Kontribusi Kita untuk Lindungi Bumi 

Sangat salut atas jerih payah dan perjuangan Mbah Sadiman hijaukan bumi di Lereng Gunung Lawu. Kita pun bisa berkontribusi seperti Mbah Sadiman dengan cara sederhana dan aksi kecil yang bisa kita lakukan. Karena sekecil apapun langkah yang kita ambil, kalau dilakukan secara bersama-sama dan terus menerus akan besar dampaknya (Time Up For Impact).

Contoh sederhana atau aksi kecil yang bisa kita lakukan untuk lindungi bumi dari polusi dan ancaman perubahan iklim: menanam tanaman penyerap karbon seperti Bunga Lili, Sirih Belanda, Palem kuning, dan tanaman lainnya di sekitar rumah. Sebenarnya tidak harus tanaman yang saya sebutkan sih. Itu hanya contoh. Rumah yang pekarangannya dipenuhi tanaman hias saja kelihatan asri, segar, dan bebas dari udara toksik, kan? Aksi selanjutnya berkontribusi langsung pada proyek tanam pohon (biasanya ini dilakukan secara masal dan melibatkan komunitas tertentu). Jika tidak bisa terlibat langsung di project tanam pohon, cara yang paling mudah adalah donasi pohon secara digital. Mungkin kamu bisa berkontribusi dengan cara-cara yang lain. #SelimutPolusi #MudaMudiBumi #UntukmuBumiku #TeamUpForImpact.
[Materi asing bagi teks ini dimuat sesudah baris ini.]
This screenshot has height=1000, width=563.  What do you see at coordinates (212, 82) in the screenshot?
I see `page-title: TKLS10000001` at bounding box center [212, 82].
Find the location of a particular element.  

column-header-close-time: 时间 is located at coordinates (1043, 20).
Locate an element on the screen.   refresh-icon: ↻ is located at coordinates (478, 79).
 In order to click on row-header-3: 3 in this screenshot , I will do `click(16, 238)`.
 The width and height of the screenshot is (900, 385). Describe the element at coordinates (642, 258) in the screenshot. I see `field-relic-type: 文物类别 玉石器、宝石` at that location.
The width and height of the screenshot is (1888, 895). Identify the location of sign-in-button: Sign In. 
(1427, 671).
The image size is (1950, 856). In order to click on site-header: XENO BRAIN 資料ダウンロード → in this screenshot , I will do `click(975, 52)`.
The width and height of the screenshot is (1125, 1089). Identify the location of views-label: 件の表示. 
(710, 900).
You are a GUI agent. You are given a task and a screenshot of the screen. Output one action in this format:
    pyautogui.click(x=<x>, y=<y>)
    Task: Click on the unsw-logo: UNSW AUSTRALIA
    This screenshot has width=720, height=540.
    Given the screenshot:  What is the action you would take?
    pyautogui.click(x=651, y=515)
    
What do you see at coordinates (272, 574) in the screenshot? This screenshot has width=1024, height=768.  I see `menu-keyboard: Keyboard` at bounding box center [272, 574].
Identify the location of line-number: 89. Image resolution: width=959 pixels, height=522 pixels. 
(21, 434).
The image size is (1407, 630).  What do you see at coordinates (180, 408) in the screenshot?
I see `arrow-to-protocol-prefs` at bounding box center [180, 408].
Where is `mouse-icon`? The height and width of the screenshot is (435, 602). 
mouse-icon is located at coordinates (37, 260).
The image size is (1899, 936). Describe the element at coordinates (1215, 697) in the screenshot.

Kalau semisal saya memiliki kesempatan membuat kebijakan untuk mengurangi polusi untuk mengatasi perubahan iklim saya akan berfokus pada penghijauan, moratorium sawit, transisi energi menuju energi yang lebih ramah lingkungan serta mengurangi mobilitas penggunaan kendaraan berbahan bakar fosil menjadi kendaraan listrik. Demikian. Terima kasih sudah membaca.